Within the entries below, the lines from the one with "Click the Nov label on time axis" through the one with "Open the Simulation Settings tab" are to be set down exactly, both ends kept.

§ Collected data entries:
"""

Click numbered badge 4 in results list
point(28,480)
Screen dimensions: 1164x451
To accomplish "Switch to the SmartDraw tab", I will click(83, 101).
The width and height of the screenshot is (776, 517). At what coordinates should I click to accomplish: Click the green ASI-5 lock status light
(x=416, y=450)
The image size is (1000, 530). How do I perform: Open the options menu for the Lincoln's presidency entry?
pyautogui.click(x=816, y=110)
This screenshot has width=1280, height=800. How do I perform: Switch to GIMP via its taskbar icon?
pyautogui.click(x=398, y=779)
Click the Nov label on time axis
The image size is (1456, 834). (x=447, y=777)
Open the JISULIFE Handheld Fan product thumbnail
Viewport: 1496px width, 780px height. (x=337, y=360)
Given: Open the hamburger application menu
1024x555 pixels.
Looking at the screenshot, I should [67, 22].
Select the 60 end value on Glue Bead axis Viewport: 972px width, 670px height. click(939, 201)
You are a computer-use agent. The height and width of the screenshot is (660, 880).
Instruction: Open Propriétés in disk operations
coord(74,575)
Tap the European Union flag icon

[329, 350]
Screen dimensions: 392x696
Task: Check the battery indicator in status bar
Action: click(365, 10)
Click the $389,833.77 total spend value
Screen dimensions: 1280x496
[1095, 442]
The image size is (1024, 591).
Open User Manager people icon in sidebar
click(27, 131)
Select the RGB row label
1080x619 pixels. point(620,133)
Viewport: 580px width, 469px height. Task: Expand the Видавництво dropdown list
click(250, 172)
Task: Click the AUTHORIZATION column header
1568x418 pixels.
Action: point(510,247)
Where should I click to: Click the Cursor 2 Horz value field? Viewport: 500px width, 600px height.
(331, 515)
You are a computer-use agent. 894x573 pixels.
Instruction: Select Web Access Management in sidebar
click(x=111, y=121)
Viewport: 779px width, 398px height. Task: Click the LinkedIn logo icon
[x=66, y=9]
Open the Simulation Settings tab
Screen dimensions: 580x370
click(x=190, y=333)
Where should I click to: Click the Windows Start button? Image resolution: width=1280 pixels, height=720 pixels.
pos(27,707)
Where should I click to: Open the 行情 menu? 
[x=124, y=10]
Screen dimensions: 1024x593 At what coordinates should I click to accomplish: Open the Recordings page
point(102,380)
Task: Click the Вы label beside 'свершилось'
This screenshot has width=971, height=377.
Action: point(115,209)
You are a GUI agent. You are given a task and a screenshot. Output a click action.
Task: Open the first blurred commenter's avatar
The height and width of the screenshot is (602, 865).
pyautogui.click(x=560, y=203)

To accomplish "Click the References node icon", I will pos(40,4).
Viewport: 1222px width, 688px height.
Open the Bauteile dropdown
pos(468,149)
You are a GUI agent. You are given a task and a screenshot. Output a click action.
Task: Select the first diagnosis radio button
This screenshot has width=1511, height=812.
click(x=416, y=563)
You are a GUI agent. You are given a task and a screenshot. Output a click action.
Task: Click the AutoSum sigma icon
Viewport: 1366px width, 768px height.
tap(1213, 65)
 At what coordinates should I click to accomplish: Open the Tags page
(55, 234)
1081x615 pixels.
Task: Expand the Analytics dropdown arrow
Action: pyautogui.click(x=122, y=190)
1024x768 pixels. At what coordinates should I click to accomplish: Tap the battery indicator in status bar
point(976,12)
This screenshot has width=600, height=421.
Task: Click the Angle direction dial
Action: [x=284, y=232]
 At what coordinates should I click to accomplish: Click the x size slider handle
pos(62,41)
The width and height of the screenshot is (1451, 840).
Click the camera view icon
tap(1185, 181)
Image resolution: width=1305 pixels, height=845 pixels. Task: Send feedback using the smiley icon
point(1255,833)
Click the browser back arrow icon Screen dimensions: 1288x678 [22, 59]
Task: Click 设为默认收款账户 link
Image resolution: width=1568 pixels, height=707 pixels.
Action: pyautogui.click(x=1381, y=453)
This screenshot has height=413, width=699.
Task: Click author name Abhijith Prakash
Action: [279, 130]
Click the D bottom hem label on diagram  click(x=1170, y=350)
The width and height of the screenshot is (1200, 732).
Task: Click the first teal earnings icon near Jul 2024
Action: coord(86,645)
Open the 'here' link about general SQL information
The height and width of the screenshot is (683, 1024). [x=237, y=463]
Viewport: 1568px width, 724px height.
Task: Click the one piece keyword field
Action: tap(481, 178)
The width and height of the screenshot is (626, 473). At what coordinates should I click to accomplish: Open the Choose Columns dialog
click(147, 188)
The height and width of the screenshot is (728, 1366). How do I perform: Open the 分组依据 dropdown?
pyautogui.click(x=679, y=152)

"""

§ Response box:
Click the Nov label on time axis
The image size is (1456, 834). (x=447, y=777)
Open the JISULIFE Handheld Fan product thumbnail
Viewport: 1496px width, 780px height. (x=337, y=360)
Given: Open the hamburger application menu
1024x555 pixels.
Looking at the screenshot, I should [67, 22].
Select the 60 end value on Glue Bead axis Viewport: 972px width, 670px height. click(939, 201)
You are a computer-use agent. The height and width of the screenshot is (660, 880).
Instruction: Open Propriétés in disk operations
coord(74,575)
Tap the European Union flag icon

[329, 350]
Screen dimensions: 392x696
Task: Check the battery indicator in status bar
Action: click(365, 10)
Click the $389,833.77 total spend value
Screen dimensions: 1280x496
[1095, 442]
The image size is (1024, 591).
Open User Manager people icon in sidebar
click(27, 131)
Select the RGB row label
1080x619 pixels. point(620,133)
Viewport: 580px width, 469px height. Task: Expand the Видавництво dropdown list
click(250, 172)
Task: Click the AUTHORIZATION column header
1568x418 pixels.
Action: point(510,247)
Where should I click to: Click the Cursor 2 Horz value field? Viewport: 500px width, 600px height.
(331, 515)
You are a computer-use agent. 894x573 pixels.
Instruction: Select Web Access Management in sidebar
click(x=111, y=121)
Viewport: 779px width, 398px height. Task: Click the LinkedIn logo icon
[x=66, y=9]
Open the Simulation Settings tab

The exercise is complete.